YOUR OBJECTIVE
Return all of the entries below exactly as they are given.

(Entries taken from a collection)

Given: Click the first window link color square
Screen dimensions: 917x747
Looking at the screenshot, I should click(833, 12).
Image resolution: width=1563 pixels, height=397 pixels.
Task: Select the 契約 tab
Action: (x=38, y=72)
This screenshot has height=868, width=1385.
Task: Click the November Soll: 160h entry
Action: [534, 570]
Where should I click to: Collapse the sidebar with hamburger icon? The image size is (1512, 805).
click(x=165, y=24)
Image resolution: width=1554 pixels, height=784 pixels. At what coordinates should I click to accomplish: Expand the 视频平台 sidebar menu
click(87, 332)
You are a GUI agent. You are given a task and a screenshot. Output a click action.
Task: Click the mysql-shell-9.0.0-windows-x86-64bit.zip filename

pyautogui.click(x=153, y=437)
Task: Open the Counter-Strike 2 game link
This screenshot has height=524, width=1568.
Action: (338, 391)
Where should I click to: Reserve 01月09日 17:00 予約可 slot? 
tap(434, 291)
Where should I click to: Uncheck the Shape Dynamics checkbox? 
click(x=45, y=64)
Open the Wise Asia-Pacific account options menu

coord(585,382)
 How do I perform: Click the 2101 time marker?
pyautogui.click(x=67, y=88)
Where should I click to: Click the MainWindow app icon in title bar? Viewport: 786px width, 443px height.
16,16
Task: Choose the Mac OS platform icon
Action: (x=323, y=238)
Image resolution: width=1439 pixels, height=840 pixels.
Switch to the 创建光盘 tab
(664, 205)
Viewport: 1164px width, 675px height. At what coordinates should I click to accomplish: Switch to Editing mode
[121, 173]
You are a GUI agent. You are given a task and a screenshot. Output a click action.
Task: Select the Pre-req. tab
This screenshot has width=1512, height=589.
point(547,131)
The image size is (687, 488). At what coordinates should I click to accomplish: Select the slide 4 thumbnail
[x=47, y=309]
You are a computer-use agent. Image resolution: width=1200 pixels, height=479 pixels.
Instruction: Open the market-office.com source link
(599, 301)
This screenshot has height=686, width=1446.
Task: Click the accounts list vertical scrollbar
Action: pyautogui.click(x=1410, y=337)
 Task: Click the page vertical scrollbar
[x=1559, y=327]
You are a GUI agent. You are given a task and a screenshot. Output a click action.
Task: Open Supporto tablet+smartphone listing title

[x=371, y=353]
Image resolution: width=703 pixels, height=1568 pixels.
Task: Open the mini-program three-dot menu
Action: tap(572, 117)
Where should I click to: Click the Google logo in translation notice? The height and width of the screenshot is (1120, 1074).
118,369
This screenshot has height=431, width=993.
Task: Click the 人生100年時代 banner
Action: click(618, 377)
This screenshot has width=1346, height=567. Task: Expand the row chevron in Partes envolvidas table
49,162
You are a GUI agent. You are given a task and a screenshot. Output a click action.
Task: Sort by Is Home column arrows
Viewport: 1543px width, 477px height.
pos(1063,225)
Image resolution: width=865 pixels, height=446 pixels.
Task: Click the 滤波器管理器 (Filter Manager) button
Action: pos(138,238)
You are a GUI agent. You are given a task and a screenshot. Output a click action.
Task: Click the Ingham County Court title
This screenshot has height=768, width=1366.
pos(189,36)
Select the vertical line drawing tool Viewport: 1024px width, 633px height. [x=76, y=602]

ANSWER SECTION
Given: Click the first window link color square
Screen dimensions: 917x747
Looking at the screenshot, I should click(833, 12).
Image resolution: width=1563 pixels, height=397 pixels.
Task: Select the 契約 tab
Action: (x=38, y=72)
This screenshot has height=868, width=1385.
Task: Click the November Soll: 160h entry
Action: [534, 570]
Where should I click to: Collapse the sidebar with hamburger icon? The image size is (1512, 805).
click(x=165, y=24)
Image resolution: width=1554 pixels, height=784 pixels. At what coordinates should I click to accomplish: Expand the 视频平台 sidebar menu
click(87, 332)
You are a GUI agent. You are given a task and a screenshot. Output a click action.
Task: Click the mysql-shell-9.0.0-windows-x86-64bit.zip filename

pyautogui.click(x=153, y=437)
Task: Open the Counter-Strike 2 game link
This screenshot has height=524, width=1568.
Action: (338, 391)
Where should I click to: Reserve 01月09日 17:00 予約可 slot? 
tap(434, 291)
Where should I click to: Uncheck the Shape Dynamics checkbox? 
click(x=45, y=64)
Open the Wise Asia-Pacific account options menu

coord(585,382)
 How do I perform: Click the 2101 time marker?
pyautogui.click(x=67, y=88)
Where should I click to: Click the MainWindow app icon in title bar? Viewport: 786px width, 443px height.
16,16
Task: Choose the Mac OS platform icon
Action: (x=323, y=238)
Image resolution: width=1439 pixels, height=840 pixels.
Switch to the 创建光盘 tab
(664, 205)
Viewport: 1164px width, 675px height. At what coordinates should I click to accomplish: Switch to Editing mode
[121, 173]
You are a GUI agent. You are given a task and a screenshot. Output a click action.
Task: Select the Pre-req. tab
This screenshot has width=1512, height=589.
point(547,131)
The image size is (687, 488). At what coordinates should I click to accomplish: Select the slide 4 thumbnail
[x=47, y=309]
You are a computer-use agent. Image resolution: width=1200 pixels, height=479 pixels.
Instruction: Open the market-office.com source link
(599, 301)
This screenshot has height=686, width=1446.
Task: Click the accounts list vertical scrollbar
Action: pyautogui.click(x=1410, y=337)
 Task: Click the page vertical scrollbar
[x=1559, y=327]
You are a GUI agent. You are given a task and a screenshot. Output a click action.
Task: Open Supporto tablet+smartphone listing title

[x=371, y=353]
Image resolution: width=703 pixels, height=1568 pixels.
Task: Open the mini-program three-dot menu
Action: tap(572, 117)
Where should I click to: Click the Google logo in translation notice? The height and width of the screenshot is (1120, 1074).
118,369
This screenshot has height=431, width=993.
Task: Click the 人生100年時代 banner
Action: click(618, 377)
This screenshot has width=1346, height=567. Task: Expand the row chevron in Partes envolvidas table
49,162
You are a GUI agent. You are given a task and a screenshot. Output a click action.
Task: Sort by Is Home column arrows
Viewport: 1543px width, 477px height.
pos(1063,225)
Image resolution: width=865 pixels, height=446 pixels.
Task: Click the 滤波器管理器 (Filter Manager) button
Action: pos(138,238)
You are a GUI agent. You are given a task and a screenshot. Output a click action.
Task: Click the Ingham County Court title
This screenshot has height=768, width=1366.
pos(189,36)
Select the vertical line drawing tool Viewport: 1024px width, 633px height. [x=76, y=602]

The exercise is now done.